- WHAT TO PRODUCE
Find each line of the entries with the string "agent", please, and copy it.

- DATA RECORDS
# # # # #
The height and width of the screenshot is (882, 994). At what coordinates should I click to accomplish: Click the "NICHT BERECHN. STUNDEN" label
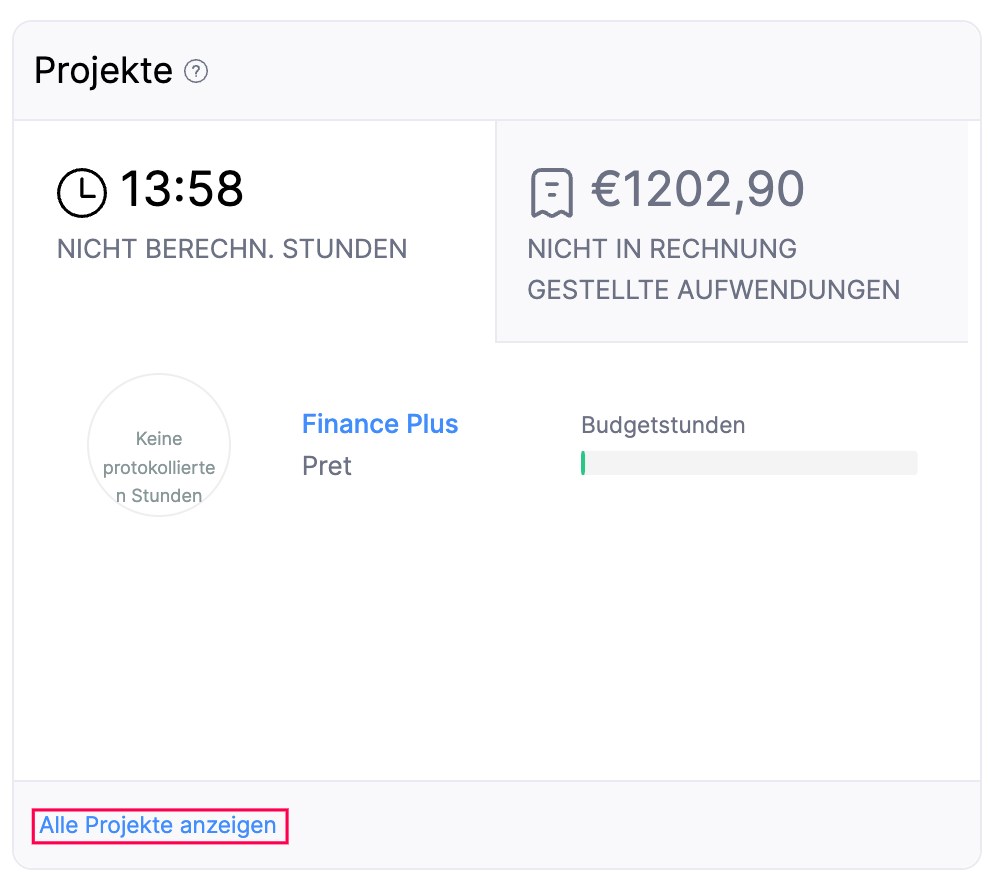coord(232,249)
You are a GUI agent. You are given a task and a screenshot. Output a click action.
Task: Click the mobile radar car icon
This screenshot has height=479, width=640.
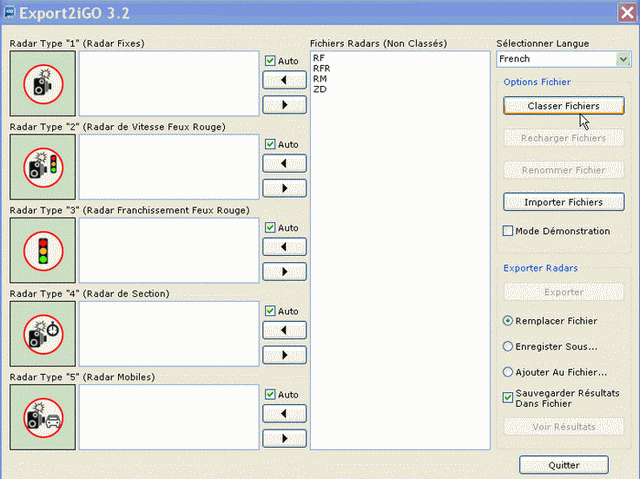[x=43, y=416]
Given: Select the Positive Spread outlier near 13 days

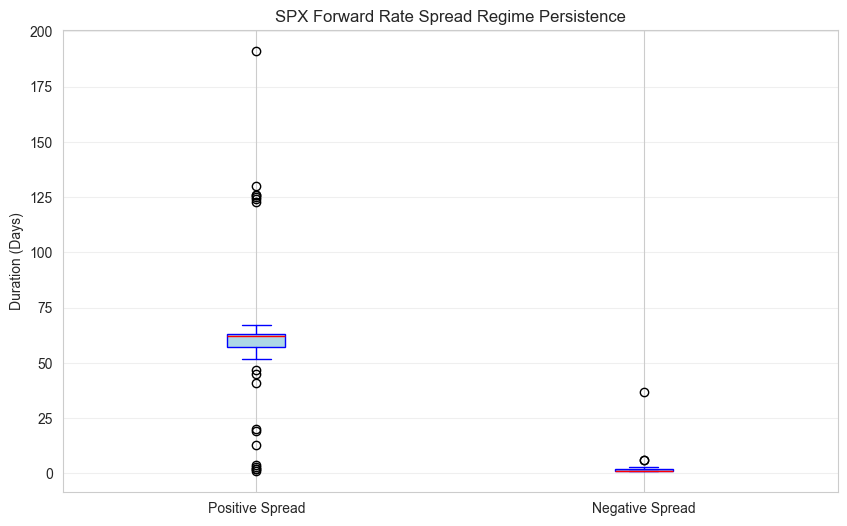Looking at the screenshot, I should 257,446.
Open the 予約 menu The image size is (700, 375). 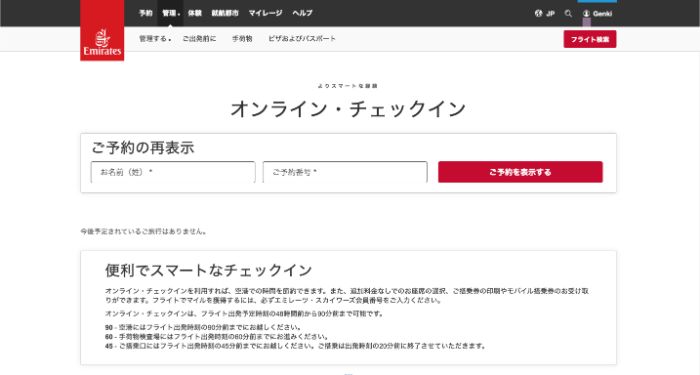coord(146,13)
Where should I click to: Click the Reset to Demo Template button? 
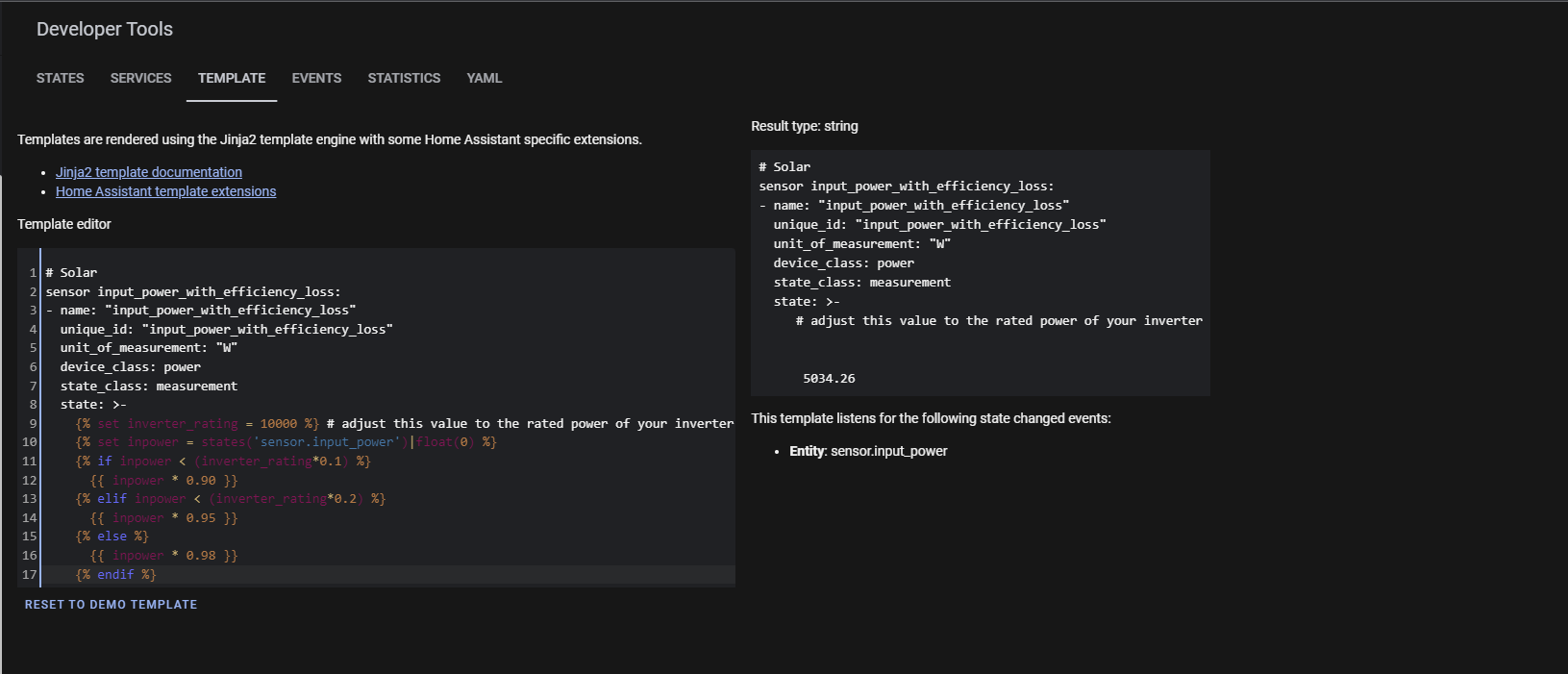point(111,605)
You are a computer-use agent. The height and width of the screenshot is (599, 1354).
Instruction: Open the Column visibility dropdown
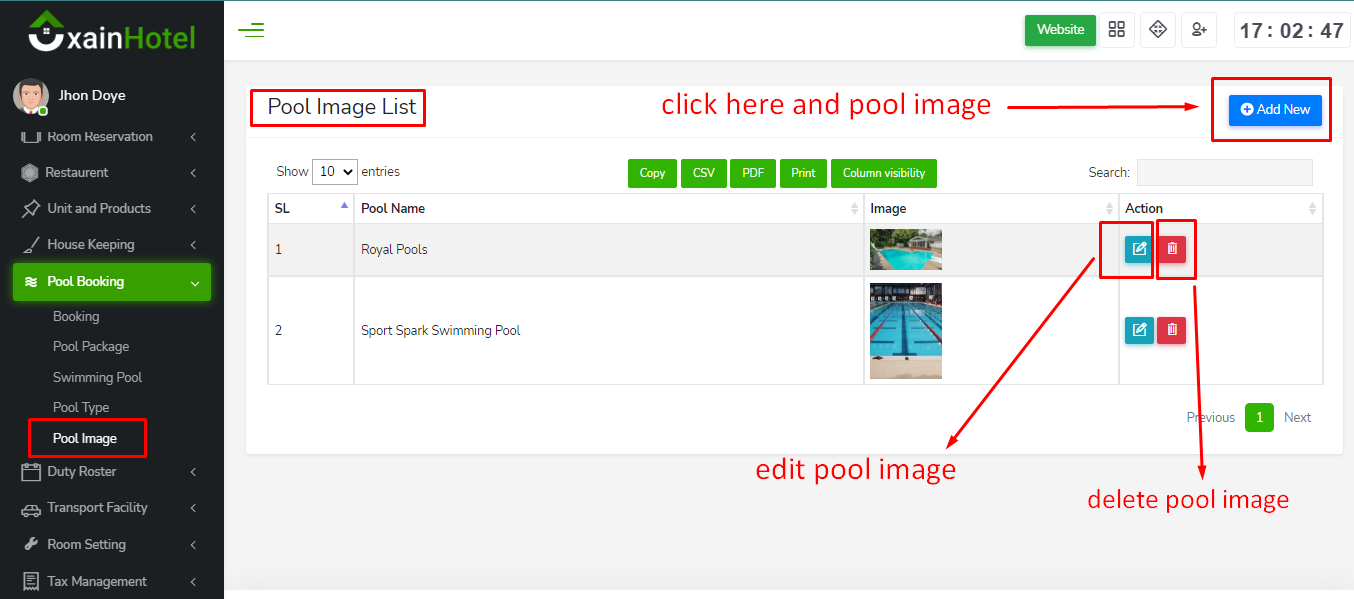[x=883, y=173]
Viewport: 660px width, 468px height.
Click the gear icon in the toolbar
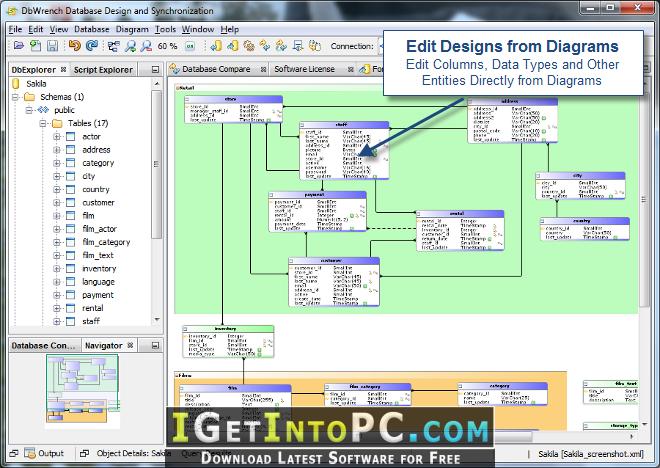click(x=249, y=45)
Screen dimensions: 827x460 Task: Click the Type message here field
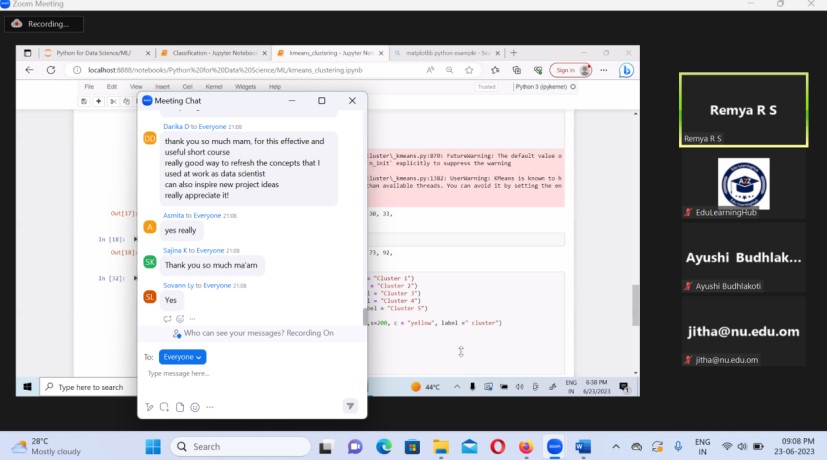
# # # # #
- REPLY TO THE EXERCISE
You are a GUI agent. You are given a task and a screenshot. Output a click action.
You are a computer-use agent. The height and width of the screenshot is (599, 1354).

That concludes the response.